**WORK TASK**
In the records below, begin at the line that has "Task: Toggle the Archive list checkbox" and stop after the line that has "Given: Open the LinkedIn recruiter character"; quote those lines verbatim and nothing more.

(Stored data entries)

════════════════

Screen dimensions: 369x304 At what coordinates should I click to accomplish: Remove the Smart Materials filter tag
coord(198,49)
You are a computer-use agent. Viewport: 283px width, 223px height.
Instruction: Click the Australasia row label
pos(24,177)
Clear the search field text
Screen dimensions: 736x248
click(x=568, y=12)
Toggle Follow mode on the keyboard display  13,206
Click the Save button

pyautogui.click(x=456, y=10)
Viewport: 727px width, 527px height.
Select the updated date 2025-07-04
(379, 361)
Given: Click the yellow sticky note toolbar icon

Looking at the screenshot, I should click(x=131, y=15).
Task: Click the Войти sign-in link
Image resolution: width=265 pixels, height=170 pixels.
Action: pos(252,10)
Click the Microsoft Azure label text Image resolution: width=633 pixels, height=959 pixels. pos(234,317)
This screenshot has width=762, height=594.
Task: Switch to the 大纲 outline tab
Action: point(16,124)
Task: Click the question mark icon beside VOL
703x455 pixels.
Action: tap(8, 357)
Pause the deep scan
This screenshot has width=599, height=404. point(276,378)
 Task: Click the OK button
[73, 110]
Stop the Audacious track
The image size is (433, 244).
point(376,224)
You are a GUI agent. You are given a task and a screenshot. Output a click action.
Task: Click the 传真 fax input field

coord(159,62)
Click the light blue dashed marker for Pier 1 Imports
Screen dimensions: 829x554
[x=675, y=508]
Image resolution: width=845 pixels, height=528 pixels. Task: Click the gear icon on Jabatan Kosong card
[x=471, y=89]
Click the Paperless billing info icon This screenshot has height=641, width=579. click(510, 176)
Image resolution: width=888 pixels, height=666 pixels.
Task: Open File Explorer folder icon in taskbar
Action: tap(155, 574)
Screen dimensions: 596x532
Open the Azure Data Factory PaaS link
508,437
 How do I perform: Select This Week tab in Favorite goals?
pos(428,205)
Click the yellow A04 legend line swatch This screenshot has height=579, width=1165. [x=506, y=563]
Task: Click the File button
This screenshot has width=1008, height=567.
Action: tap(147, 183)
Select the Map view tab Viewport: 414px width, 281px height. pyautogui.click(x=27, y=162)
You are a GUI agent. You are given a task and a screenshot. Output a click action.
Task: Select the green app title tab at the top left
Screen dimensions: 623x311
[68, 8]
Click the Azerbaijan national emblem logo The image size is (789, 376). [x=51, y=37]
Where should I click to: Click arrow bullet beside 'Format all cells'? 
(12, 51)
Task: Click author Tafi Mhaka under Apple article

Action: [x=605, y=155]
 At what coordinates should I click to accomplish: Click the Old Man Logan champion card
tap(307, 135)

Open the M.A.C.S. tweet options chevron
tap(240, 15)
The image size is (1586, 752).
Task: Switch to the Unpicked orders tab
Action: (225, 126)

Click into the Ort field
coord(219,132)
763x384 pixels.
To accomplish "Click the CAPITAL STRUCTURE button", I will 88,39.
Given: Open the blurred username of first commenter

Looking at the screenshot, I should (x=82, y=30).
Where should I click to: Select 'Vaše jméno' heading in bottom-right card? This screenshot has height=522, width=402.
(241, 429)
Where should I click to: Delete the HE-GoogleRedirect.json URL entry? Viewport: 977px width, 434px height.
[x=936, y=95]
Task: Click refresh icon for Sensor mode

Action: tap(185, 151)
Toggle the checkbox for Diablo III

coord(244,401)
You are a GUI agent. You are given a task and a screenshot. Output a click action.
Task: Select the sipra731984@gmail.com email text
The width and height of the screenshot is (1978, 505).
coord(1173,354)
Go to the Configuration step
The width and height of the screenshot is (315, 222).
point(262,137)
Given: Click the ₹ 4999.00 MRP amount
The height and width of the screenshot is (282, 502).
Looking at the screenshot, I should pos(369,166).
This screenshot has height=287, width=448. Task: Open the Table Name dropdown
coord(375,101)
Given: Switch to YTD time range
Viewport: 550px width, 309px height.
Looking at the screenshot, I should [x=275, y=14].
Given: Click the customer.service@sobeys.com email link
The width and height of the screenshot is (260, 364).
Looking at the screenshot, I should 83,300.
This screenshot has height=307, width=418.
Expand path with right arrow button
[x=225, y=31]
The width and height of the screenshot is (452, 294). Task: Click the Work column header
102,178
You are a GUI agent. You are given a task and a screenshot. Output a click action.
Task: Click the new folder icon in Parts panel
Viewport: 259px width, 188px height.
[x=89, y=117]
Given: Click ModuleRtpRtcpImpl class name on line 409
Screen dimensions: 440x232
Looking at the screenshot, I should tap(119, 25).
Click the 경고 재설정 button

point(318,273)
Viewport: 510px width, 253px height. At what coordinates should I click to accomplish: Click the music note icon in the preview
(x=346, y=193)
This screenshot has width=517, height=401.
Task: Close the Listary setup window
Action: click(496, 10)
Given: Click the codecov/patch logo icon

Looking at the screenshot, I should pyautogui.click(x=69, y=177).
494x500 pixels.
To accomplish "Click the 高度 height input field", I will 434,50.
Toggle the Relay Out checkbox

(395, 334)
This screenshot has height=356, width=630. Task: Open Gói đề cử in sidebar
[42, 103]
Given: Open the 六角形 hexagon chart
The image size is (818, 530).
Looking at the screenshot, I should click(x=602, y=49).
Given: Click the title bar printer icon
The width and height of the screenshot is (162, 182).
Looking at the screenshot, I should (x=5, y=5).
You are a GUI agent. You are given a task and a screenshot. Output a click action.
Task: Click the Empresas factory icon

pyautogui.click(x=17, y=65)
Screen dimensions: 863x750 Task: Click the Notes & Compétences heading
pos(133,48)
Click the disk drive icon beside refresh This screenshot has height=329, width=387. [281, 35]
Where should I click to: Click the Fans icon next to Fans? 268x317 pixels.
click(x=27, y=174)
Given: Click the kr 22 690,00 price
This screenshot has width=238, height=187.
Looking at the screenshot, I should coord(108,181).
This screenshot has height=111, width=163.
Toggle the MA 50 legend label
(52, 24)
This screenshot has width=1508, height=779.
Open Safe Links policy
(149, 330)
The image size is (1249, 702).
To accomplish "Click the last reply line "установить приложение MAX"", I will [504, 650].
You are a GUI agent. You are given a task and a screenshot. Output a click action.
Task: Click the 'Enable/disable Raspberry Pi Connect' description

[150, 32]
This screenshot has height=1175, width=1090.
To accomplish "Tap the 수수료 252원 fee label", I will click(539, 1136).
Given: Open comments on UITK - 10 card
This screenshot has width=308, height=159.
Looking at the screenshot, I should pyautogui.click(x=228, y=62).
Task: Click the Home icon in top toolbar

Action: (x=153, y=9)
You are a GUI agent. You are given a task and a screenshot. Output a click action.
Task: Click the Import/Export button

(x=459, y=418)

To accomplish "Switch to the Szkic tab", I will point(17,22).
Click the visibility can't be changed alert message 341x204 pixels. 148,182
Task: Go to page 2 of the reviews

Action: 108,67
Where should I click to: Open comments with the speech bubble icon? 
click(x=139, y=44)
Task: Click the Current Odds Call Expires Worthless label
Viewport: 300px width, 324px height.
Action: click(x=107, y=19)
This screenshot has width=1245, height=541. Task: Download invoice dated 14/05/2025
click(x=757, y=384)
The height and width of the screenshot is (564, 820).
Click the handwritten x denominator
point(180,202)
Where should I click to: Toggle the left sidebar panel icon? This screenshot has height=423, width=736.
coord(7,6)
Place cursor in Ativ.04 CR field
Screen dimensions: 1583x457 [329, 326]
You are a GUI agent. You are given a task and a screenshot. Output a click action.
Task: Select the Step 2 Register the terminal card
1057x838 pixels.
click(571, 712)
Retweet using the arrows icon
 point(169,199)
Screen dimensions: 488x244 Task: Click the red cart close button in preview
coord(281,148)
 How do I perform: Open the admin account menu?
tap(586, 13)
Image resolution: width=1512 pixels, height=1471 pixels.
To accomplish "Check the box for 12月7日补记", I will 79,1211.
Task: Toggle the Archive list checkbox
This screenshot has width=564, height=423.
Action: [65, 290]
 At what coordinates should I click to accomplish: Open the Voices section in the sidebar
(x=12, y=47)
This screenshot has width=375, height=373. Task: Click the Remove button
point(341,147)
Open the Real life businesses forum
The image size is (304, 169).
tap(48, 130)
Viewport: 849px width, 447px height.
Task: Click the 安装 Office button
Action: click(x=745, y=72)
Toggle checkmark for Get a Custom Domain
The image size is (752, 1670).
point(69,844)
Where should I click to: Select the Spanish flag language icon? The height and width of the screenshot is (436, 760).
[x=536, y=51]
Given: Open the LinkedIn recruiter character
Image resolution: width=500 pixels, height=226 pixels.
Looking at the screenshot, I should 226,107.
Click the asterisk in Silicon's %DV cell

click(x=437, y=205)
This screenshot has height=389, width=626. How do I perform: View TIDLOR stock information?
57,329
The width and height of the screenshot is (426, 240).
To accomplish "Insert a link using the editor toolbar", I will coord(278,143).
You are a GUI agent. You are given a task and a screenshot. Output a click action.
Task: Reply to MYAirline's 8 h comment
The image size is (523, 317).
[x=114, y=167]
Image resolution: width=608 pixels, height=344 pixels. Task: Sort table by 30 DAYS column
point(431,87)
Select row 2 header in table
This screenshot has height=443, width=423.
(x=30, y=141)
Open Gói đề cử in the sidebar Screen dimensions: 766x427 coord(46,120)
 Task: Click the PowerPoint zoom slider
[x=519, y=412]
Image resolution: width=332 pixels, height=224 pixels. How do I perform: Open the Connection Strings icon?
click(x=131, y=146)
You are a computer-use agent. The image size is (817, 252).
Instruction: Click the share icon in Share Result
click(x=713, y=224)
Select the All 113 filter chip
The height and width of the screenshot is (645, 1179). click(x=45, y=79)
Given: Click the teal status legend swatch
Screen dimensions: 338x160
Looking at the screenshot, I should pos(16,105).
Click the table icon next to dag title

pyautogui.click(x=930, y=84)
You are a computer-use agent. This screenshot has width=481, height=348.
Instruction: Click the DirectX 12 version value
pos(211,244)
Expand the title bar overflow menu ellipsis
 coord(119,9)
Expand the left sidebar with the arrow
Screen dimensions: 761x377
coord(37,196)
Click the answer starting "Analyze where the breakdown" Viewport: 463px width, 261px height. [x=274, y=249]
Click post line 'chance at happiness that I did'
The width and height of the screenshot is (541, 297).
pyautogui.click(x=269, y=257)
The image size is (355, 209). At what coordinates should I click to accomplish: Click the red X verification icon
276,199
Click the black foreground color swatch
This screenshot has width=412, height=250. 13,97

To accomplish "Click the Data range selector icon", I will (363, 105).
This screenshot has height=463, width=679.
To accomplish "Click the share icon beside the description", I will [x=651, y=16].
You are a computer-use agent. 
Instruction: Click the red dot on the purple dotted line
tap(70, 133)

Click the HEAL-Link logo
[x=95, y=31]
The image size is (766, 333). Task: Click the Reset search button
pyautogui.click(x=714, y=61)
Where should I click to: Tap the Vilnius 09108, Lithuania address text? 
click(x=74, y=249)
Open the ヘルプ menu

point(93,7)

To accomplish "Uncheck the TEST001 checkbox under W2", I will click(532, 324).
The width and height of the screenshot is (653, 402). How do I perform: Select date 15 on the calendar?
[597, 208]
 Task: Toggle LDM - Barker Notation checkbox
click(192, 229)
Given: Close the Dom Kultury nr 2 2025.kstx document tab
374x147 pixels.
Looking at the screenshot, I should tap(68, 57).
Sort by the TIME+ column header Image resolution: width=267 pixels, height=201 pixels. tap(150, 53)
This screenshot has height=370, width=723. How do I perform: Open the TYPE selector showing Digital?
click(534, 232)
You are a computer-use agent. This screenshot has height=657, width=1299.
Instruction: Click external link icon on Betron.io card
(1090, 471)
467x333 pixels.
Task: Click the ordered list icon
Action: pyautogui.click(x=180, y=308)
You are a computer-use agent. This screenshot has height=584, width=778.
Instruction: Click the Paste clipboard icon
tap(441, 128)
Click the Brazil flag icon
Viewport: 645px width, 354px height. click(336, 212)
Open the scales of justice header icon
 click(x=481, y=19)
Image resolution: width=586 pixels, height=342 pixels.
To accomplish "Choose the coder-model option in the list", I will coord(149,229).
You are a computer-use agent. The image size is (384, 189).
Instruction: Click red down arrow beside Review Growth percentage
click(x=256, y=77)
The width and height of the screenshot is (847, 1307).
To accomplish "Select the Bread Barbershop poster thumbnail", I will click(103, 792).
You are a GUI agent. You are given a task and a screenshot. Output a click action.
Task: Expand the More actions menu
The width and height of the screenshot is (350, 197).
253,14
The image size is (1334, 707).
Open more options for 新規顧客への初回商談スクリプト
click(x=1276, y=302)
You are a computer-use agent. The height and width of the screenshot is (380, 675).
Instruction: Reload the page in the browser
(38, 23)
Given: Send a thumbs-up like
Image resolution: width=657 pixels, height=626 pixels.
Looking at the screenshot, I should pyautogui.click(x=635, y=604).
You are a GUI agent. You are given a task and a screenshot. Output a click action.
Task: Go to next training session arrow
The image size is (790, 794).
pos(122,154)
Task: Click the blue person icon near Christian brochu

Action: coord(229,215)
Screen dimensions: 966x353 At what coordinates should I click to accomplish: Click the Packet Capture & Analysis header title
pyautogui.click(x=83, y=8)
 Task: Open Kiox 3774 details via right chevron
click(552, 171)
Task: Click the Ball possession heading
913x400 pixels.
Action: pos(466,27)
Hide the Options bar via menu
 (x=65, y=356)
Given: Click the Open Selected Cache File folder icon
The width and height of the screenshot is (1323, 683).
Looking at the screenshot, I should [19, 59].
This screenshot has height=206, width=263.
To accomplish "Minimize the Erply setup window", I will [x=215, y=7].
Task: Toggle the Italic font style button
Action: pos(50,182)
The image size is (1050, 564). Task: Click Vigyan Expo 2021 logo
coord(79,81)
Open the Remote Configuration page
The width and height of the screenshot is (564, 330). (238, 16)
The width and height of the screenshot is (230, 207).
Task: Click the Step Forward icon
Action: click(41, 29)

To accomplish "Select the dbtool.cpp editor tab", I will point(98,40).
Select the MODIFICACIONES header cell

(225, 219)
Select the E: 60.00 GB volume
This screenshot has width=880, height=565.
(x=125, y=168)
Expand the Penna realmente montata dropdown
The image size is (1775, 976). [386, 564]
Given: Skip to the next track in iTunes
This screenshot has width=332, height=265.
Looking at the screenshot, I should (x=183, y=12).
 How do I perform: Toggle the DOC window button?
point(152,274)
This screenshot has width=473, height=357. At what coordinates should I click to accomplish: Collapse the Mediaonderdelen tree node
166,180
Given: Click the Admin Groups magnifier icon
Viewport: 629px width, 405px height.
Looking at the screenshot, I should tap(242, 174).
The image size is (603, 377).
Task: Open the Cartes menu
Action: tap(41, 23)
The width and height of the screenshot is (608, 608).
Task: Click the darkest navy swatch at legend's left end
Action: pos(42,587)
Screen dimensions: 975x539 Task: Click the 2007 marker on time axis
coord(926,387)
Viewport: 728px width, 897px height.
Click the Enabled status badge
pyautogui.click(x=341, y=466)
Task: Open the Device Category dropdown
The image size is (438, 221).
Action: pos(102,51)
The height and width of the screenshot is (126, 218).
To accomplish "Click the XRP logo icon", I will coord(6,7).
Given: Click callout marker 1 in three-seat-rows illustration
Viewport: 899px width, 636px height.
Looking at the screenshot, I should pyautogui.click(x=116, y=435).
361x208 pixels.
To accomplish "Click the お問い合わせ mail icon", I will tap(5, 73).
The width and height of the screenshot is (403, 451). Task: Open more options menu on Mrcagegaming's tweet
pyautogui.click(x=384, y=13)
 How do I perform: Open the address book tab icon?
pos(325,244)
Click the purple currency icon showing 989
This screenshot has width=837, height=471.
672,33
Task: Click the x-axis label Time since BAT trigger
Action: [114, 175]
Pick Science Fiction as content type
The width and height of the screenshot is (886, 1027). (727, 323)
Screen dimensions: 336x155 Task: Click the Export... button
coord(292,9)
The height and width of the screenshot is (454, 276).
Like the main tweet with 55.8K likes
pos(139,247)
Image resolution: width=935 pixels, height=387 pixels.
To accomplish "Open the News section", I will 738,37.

════════════════

**EXERCISE RESULT**
Task: Toggle the Archive list checkbox
This screenshot has width=564, height=423.
Action: [65, 290]
 At what coordinates should I click to accomplish: Open the Voices section in the sidebar
(x=12, y=47)
This screenshot has width=375, height=373. Task: Click the Remove button
point(341,147)
Open the Real life businesses forum
The image size is (304, 169).
tap(48, 130)
Viewport: 849px width, 447px height.
Task: Click the 安装 Office button
Action: click(x=745, y=72)
Toggle checkmark for Get a Custom Domain
The image size is (752, 1670).
point(69,844)
Where should I click to: Select the Spanish flag language icon? The height and width of the screenshot is (436, 760).
[x=536, y=51]
Given: Open the LinkedIn recruiter character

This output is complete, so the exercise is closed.